(Stored data entries)
---
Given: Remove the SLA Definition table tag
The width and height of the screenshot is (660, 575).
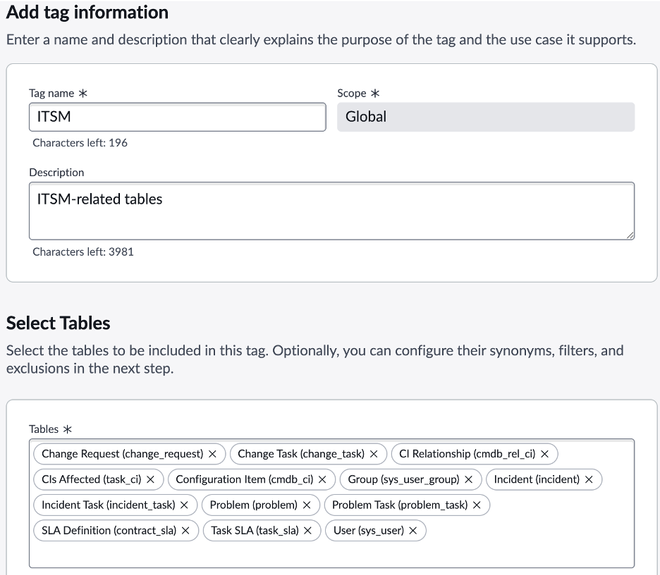Looking at the screenshot, I should (184, 531).
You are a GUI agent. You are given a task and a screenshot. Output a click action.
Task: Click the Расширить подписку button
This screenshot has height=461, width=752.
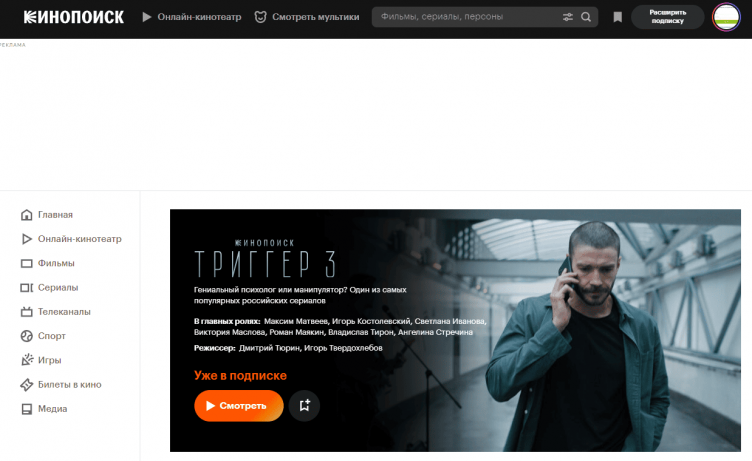click(x=668, y=17)
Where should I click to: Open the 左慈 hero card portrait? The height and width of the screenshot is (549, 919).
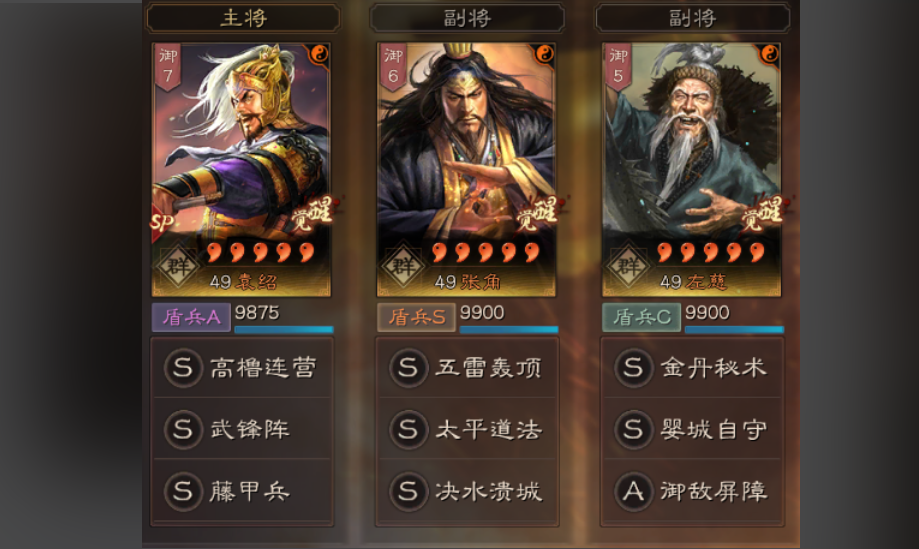[692, 170]
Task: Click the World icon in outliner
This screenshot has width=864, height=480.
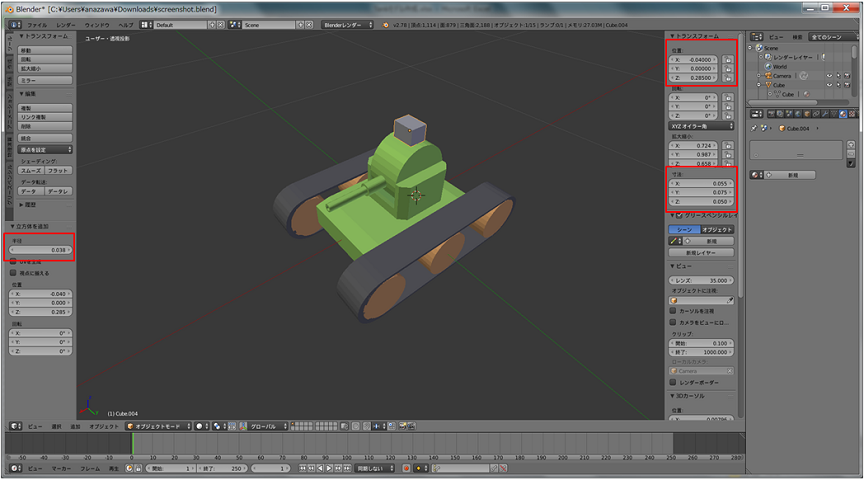Action: tap(766, 66)
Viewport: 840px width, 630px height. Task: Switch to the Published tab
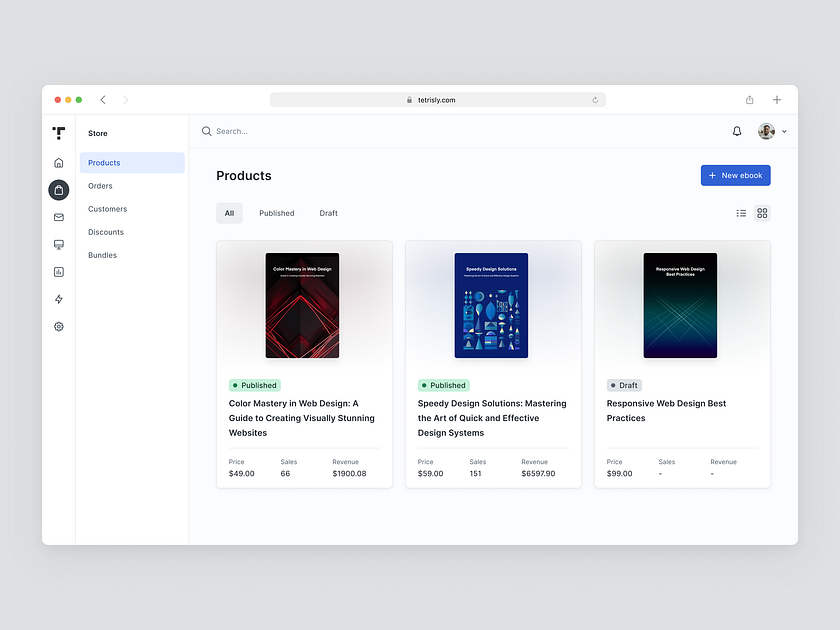276,213
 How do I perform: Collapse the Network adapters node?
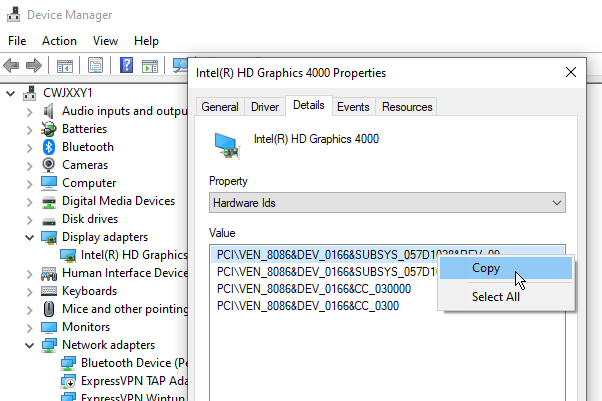(28, 345)

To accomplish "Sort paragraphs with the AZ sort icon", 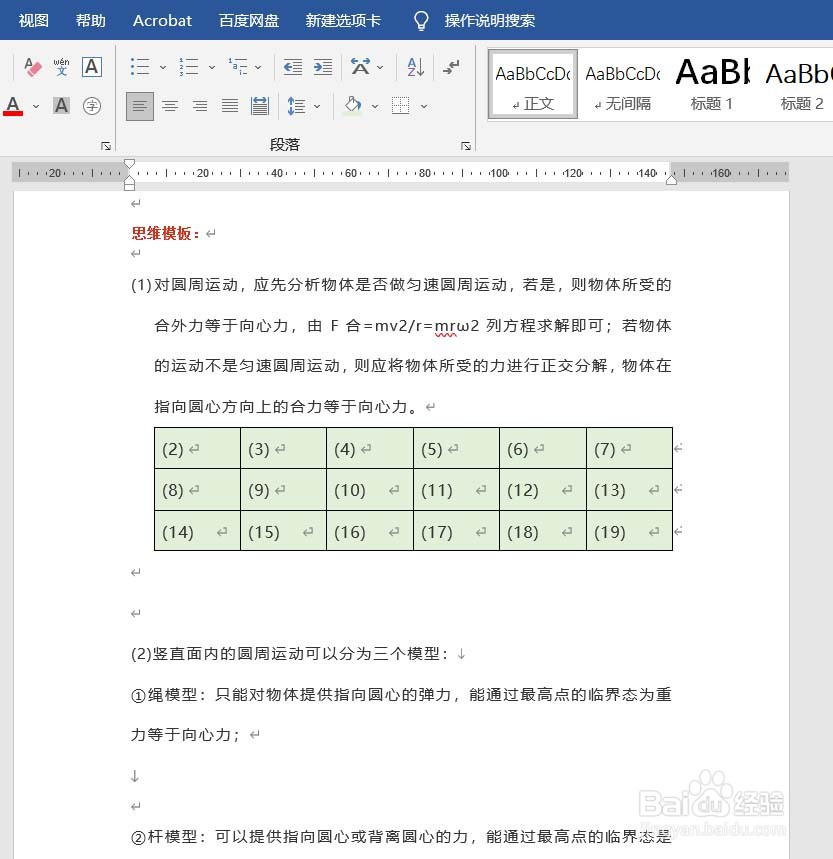I will tap(416, 66).
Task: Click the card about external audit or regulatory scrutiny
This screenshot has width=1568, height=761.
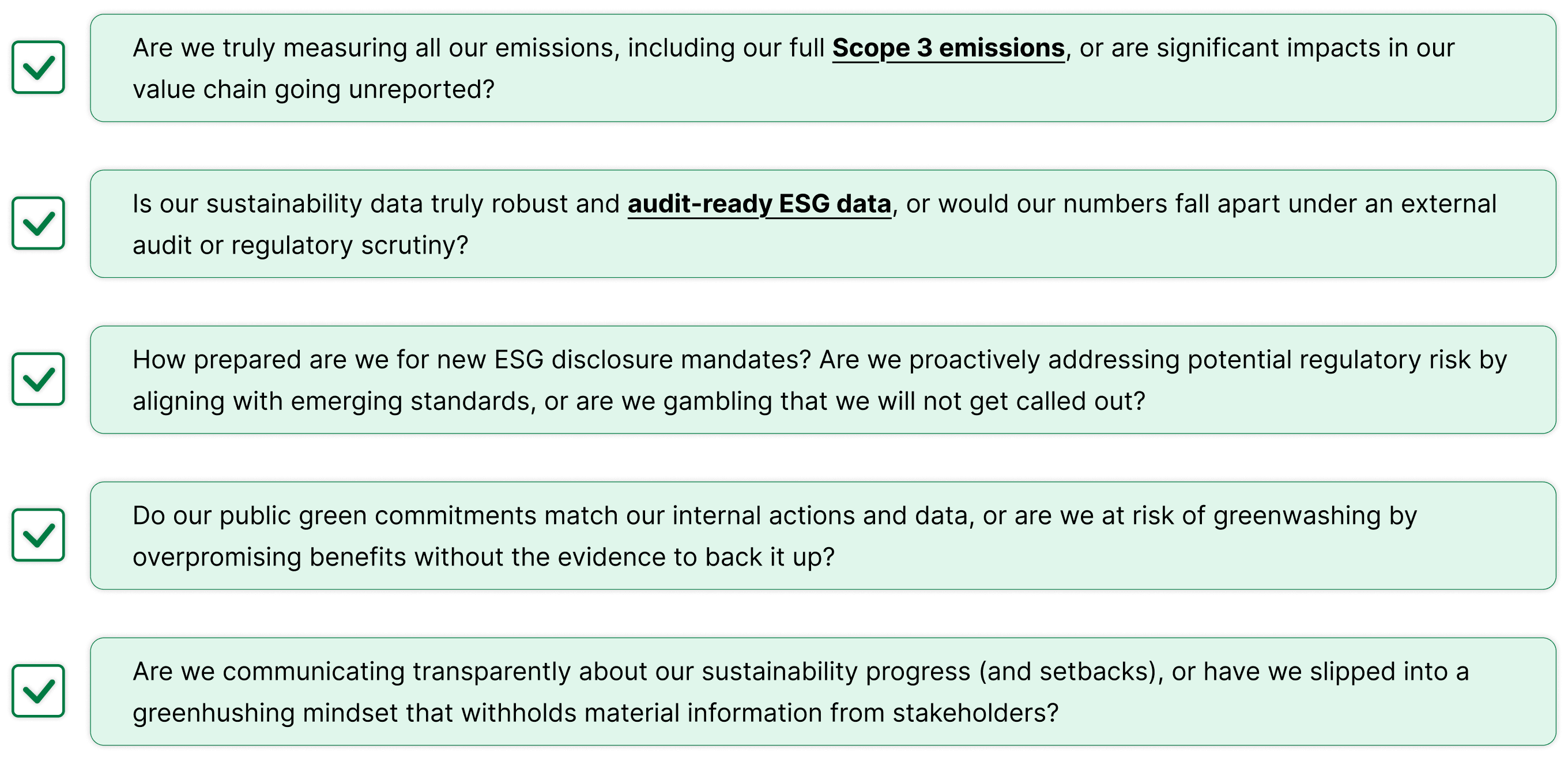Action: [x=823, y=224]
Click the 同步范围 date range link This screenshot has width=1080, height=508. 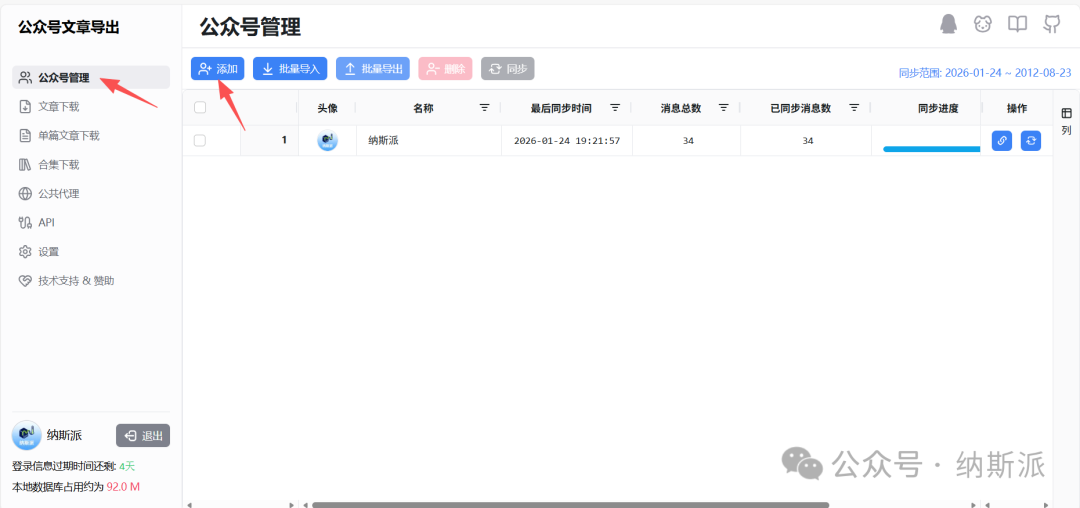pos(985,73)
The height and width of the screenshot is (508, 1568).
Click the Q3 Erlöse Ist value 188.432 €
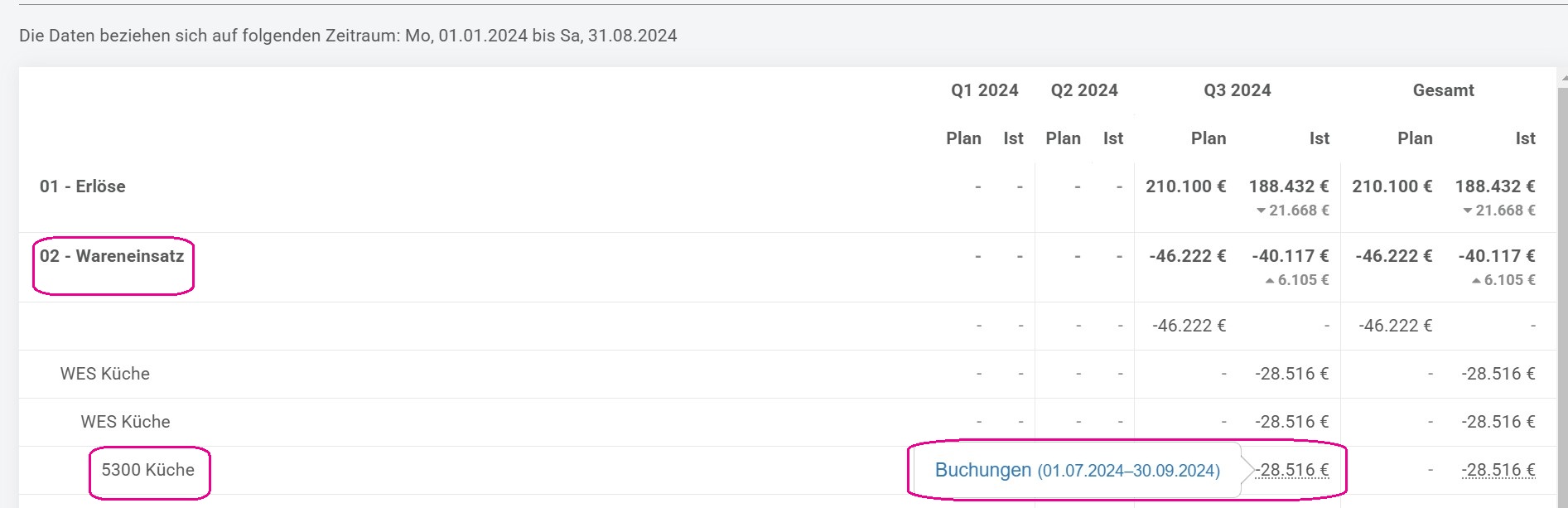(x=1289, y=186)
---
DESCRIPTION OF THE TASK — Extract, verbatim and alone, the lines from the line that contains "The height and width of the screenshot is (508, 1568)." to the last line of the records, inclusive; drop any picture.

EXPECTED OUTPUT —
The height and width of the screenshot is (508, 1568).
Click the Q3 Erlöse Ist value 188.432 €
(x=1289, y=186)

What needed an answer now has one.